A) As an appraiser I NEVER base an appraisal primarily on any one sale. I’m looking for the trend, not the exception; no one sale makes or breaks an appraisal – not ever. By the same token, I don’t limit the number of comps I analyze in a report to only 3 sales unless I have absolutely no other choice – and that never happens when I’m appraising homes.
B) I said that the oldest comp (12/28/2006) happened to be most similar overall except for the pool. I didn’t say I’d weight it that much more heavily than the other two sales. Trust me, If you didn’t like what the oldest sale was saying you REALLY wouldn’t be happy with the results with weighting the most recent sale.
C) I am required to back my opinion up and I am compelled to work with the data at hand. I don’t get to opt out of an assignment just because the data is sparse. I almost never get the data I’d LIKE to get. Nevertheless, a lack of recent or similar doesn’t give me more latitude to insert my personal discretion into an appraisal. The data is what it is regardless of how I “feel” about it.
D) If you’re saying that the lack of activity is due to the lack of supply and that there are more buyers than sellers right now then perhaps that’s so. I’m not interpreting average exposure times of 2+ months as being indicative of a smoking hot market. The same holds true for sales prices that predominantly wind up closing at the bottom of the listing ranges. Reasonable people may have to agree to disagree on that one.

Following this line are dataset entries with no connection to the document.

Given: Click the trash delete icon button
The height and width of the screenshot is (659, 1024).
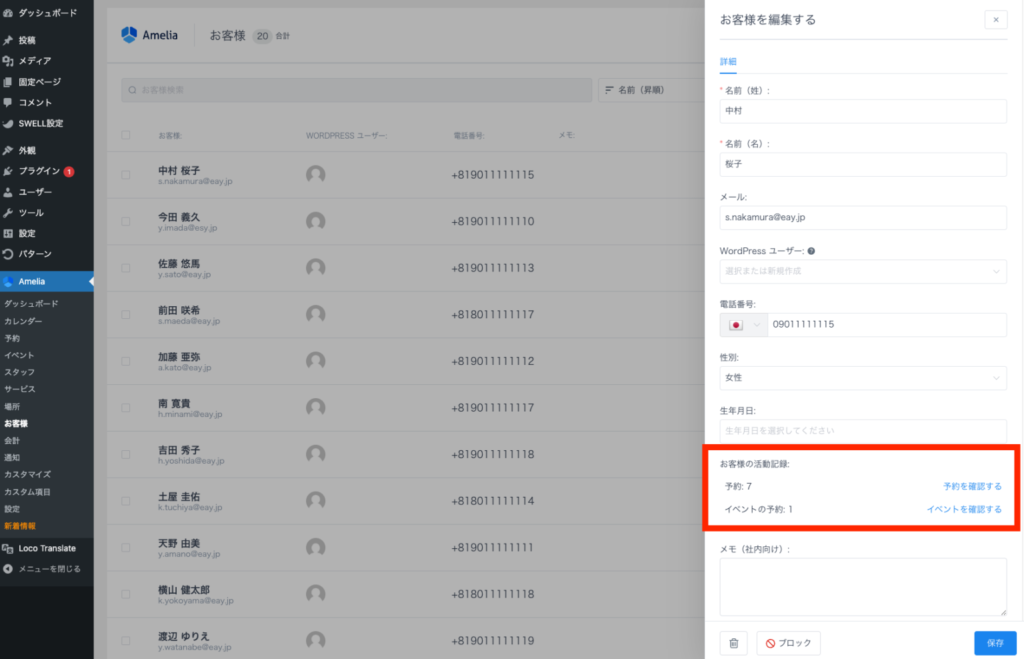Looking at the screenshot, I should tap(733, 643).
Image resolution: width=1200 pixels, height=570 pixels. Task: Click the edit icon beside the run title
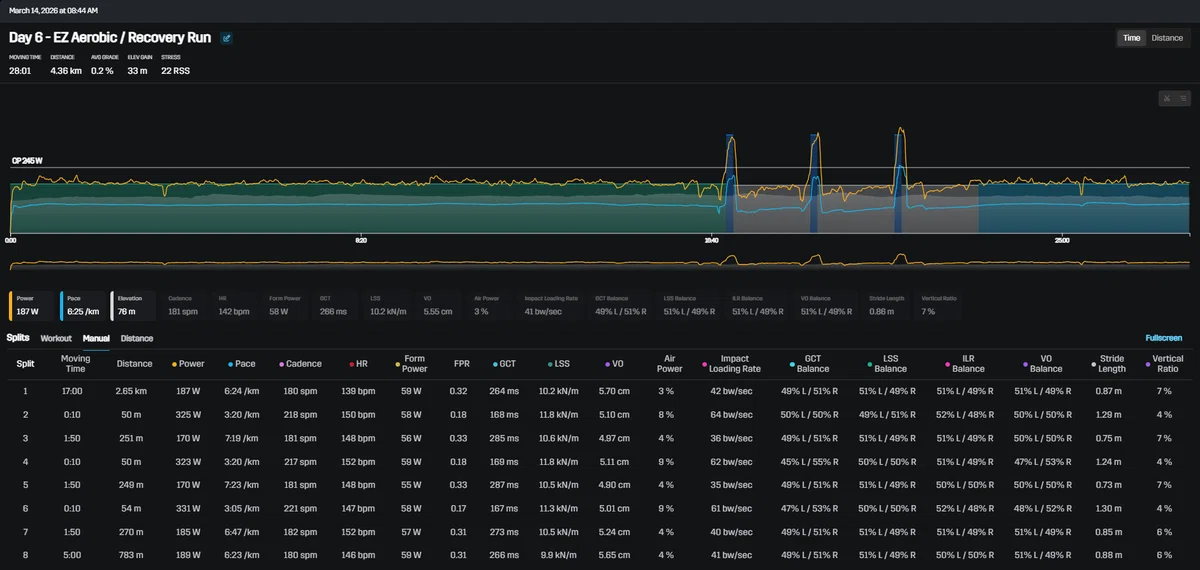coord(227,38)
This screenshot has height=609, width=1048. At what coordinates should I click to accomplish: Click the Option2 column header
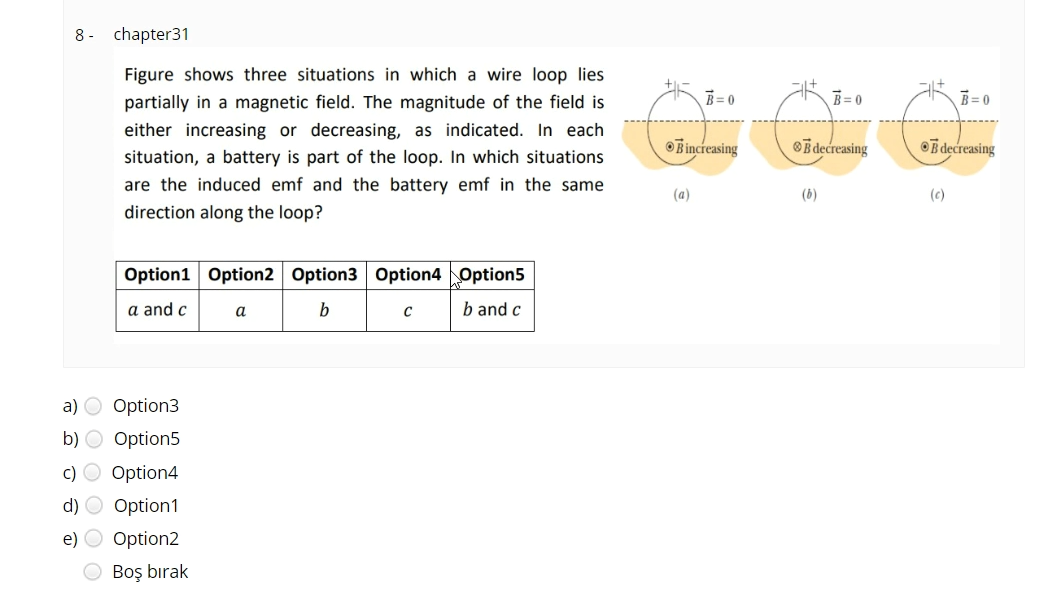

E) If you’re rebutting one of my appraisals, you’re rebutting my selection of comparable data based on similarity and/or proximity. As far as my clients are concerned the only way an agent’s rebuttal would be considered more credible than my appraisal would be if they came up with data that was either more similar or more recent than the data I’m using. The only way that’s going to happen is if I’m incompetent with respect to researching the comparable data. They will not be rebutting one comp; they’ll be rebutting all of them, and that only works if all their comps are more similar than all of my comps.
F) I ALWAYS give the realty agents involved the opportunity to give me the data they think I should consider in an appraisal. In the last 10 years I think I’ve been handed a grand total of a half-dozen relevant sales transactions that I wasn’t already aware of. None of those occurred in assignments involving residential real estate – they were all commercial properties that were not listed in the MLS or on Loopnet and were not reported in COMPS. I honestly cannot recall the last time a residential agent came up with a relevant piece of data of which I wasn’t already aware.
H) The reason I give the agents the opportunity to feed me comps is not because I honestly think they’ll come up with something I didn’t already know, but to prevent them from saying I didn’t give them a chance. It works really well, too. That’s one reason I generally don’t get rebuttals or appeals, and why I never lose when they do appeal.
I) I obviously have a personal opinion about the regional trends, but that’s not the same thing as my professional opinion in any given assignment. I allow the data to speak for itself. Luckily for me, the data speaks quite well by itself.
I’ve signed a lot of appraisals with value conclusions that are, in terms of my personal opinions, very unreasonable. I can do that without a qualm because I recognize that nobody cares what I think on a personal level.